Documents considered by the Committee on 6 June 2018 Contents

4EU Renewable Energy Directive

Committee’s assessment

Politically important

Committee’s decision

Not cleared from scrutiny; further information requested; drawn to the attention of the Business, Energy and Industrial Strategy Committee

Document details

Proposal for a Directive on the promotion of the use of energy from renewable sources (recast)

Legal base

Article 194(2) TFEU; Ordinary legislative procedure; QMV


Business, Energy and Industrial Strategy

Document Number

(38345), 15120/16 + ADDs 1–9, COM(16) 767

Summary and Committee’s conclusions

4.1The Commission’s proposal forms part of the “Clean Energy for All Europeans” package19 proposed by the Commission at the end of November 2016. It aims to boost the proportion of EU energy generated by renewable energy sources.

4.2The Commission set out a range of measures, including: an EU-wide target of 27% renewable energy by 2030; a requirement that any Member State falling below its 2020 target levels should pay into a fund to finance renewable projects; new provisions on financial support for renewable electricity schemes; new measures to boost the share of renewable energy in the heating, cooling and transport sectors; and an extension of the biofuels sustainability criteria. Further details on the proposal were set out in our predecessors’ Report of 25 January 2017.

4.3The Minister for Energy and Clean Growth (Claire Perry) has written to update the Committee on developments. Full details are set out in her letter of 14 May.20 She explains that informal negotiations between the European Parliament (EP) and Council are underway and may be completed by the end of June, although she describes this as “challenging”.

4.4According to the Minister, key outstanding issues include:

4.5We note the divergence of views between the European Parliament and the Council—particularly on the key issues of targets and including the transport sector target—and that the Minister expects reaching agreement to be challenging.

4.6On the UK’s withdrawal from the EU, we recall the Government’s earlier acknowledgement that this Directive may need to be transposed into national law before the end of the post-Brexit implementation period (31 December 2020). Consequently, the negotiations on this Directive are of relevance to the UK, irrespective of the longer-term energy policy relationship between the EU and the UK.

4.7We look forward to a further update on the progress of negotiations. We draw this chapter to the attention of the Business, Energy and Industrial Strategy Committee.

Full details of the documents

Proposal for a Directive on the promotion of the use of energy from renewable sources (recast): (38345), 15120/16 + ADDs 1–9, COM(16) 767.

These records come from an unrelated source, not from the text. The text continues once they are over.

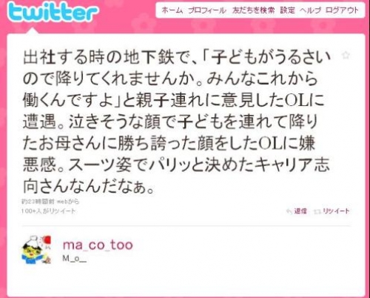The width and height of the screenshot is (370, 298).
Task: Open 設定 in the top navigation
Action: 287,10
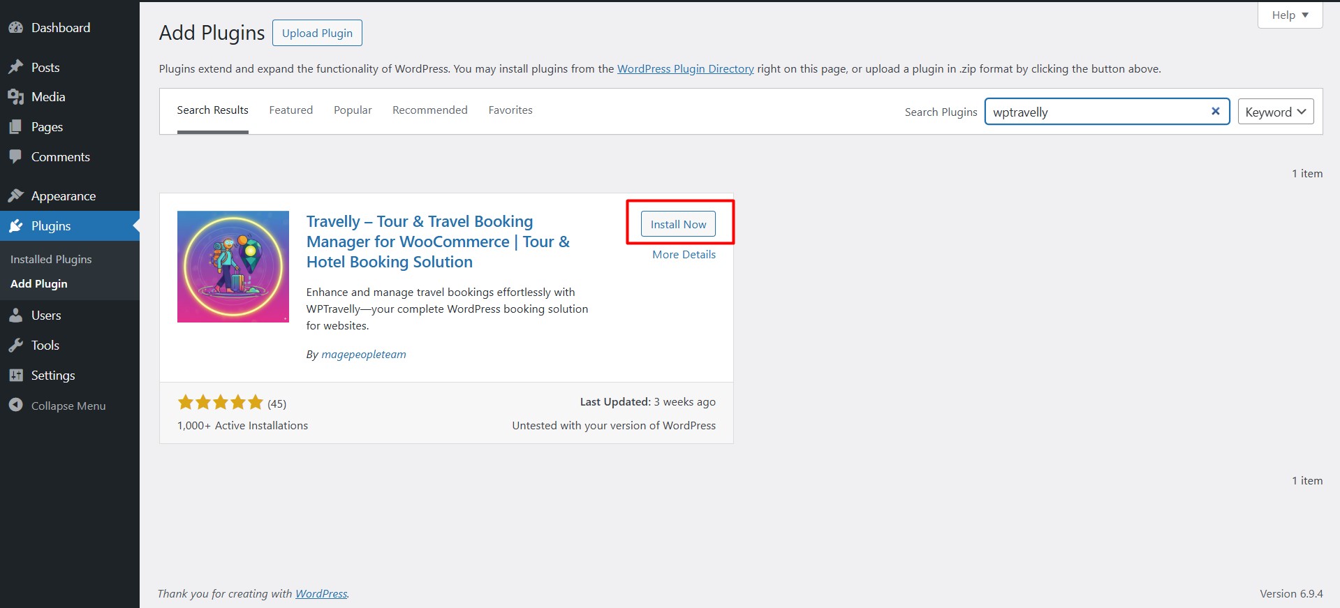
Task: Click the Users person icon
Action: pos(15,316)

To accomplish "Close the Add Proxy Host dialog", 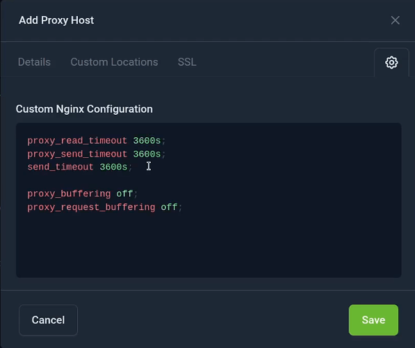I will tap(395, 20).
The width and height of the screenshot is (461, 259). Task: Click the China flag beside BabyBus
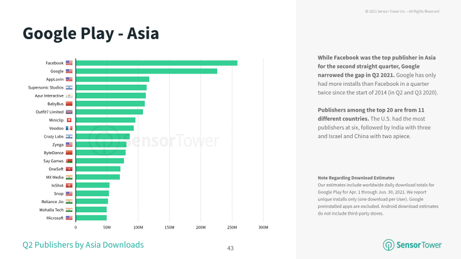pyautogui.click(x=69, y=104)

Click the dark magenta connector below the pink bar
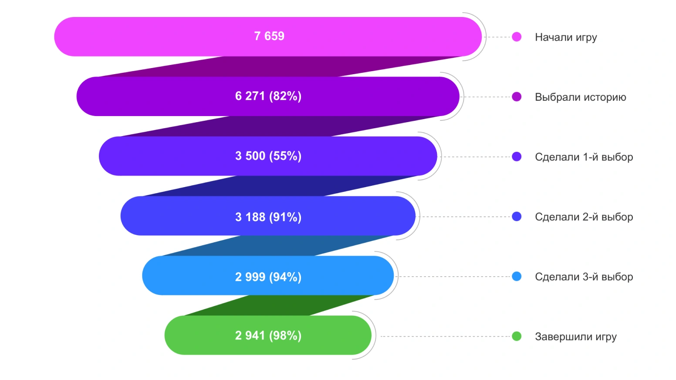coord(279,66)
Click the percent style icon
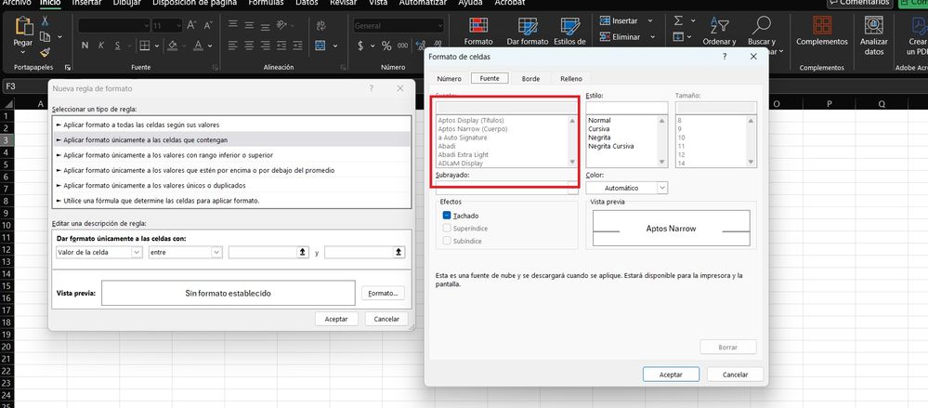This screenshot has height=408, width=928. (386, 46)
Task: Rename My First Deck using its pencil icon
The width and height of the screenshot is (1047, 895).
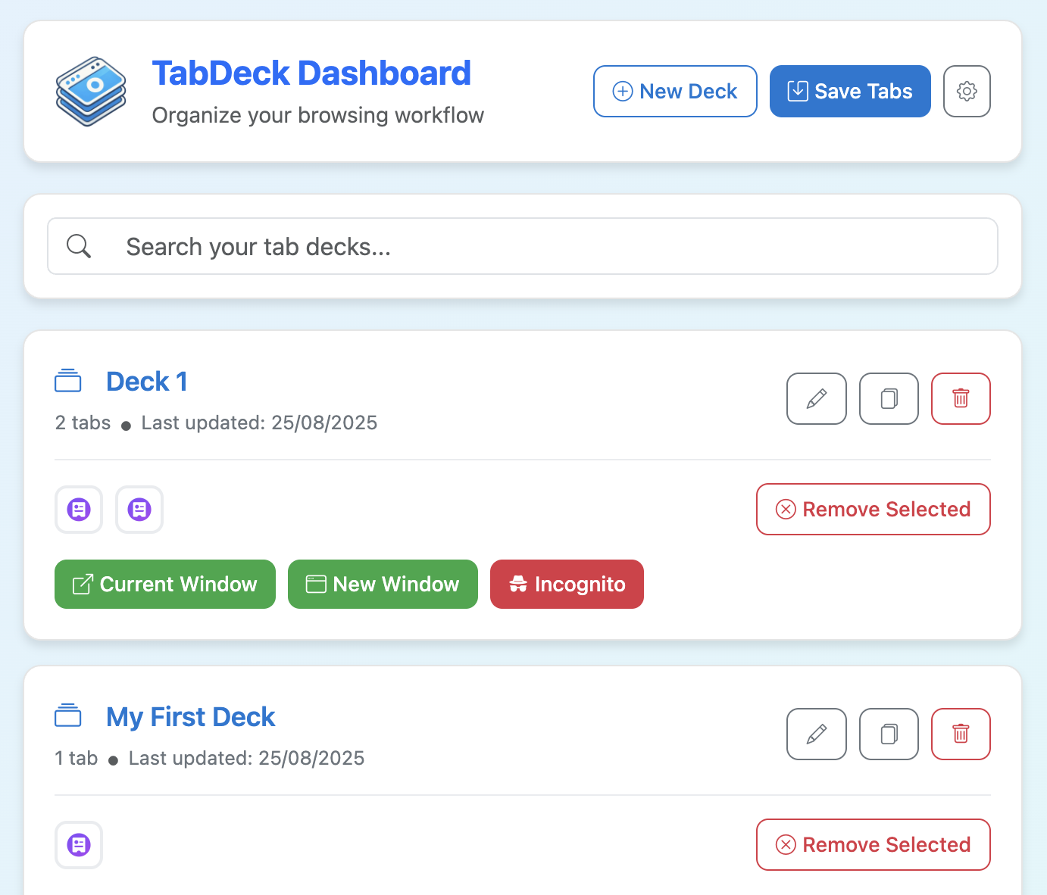Action: (816, 734)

4.8In his letter21 of 30 November 2017 the Minister for Energy and Industry (Richard Harrington) updated the Committee and requested a scrutiny waiver in advance of agreement to a possible General Approach at the 18 December Energy Council. He explained that the text of the agreement was still open to change, but that some improvements had already been made in relation to heating and cooling, biomass sustainability and permit-granting. The Government would continue to seek maximum flexibility for Member States to be able to develop their most cost-effective pathway for delivering their ambitious emissions reductions commitments. including deciding what contribution renewable energy should make to meet that commitment, whilst recognising the need for mechanisms to give the EU assurance over the delivery of its objectives on renewables. Any nationally-binding targets or endeavours should not impose significant costs on the UK.

4.9On Brexit, the Minister noted that it was still too early to assess whether and how the EU exit negotiations would affect the Clean Energy Package. While the Government expected the legislation to have been agreed before Brexit, the transposition deadline of at least some of the legislation, including the Renewable Energy Directive, might fall during any implementation period.

4.10In our Report of 13 December 2017, we waived the scrutiny reserve in order that the Government might support a General Approach at the 18 December Energy Council—which it subsequently did—based on the principles set out in the Minister’s letter of 30 November. On the implications of the UK’s exit from the European Union, we took note of the Minister’s view that it was still too early to assess whether and how the EU exit negotiations would affect the Clean Energy Package. We also noted the possibility that the transposition deadline for this legislation may fall within any implementation period. While we accepted that there could be no certainty at that stage over the future relationship in the energy sector, we signalled our continued interest in the matter and our expectation that the Government would continue to negotiate the proposal with EU exit in mind.

Previous Committee Reports

Fifth Report HC 301–v (2017–19), chapter 3 (13 December 2017); Fortieth Report HC 71–xxxvii (2016–17), chapter 5 (25 April 2017); Twenty-ninth Report HC 71–xxvii (2016–17), chapter 3 (25 January 2017).

19 “Commission proposes new rules for consumer centred clean energy transition”, European Commission, 30 November 2016.

20 Letter from Claire Perry to Sir William Cash dated 14 May 2018.

21 Letter from Richard Harrington to Sir William Cash dated 30 November 2017.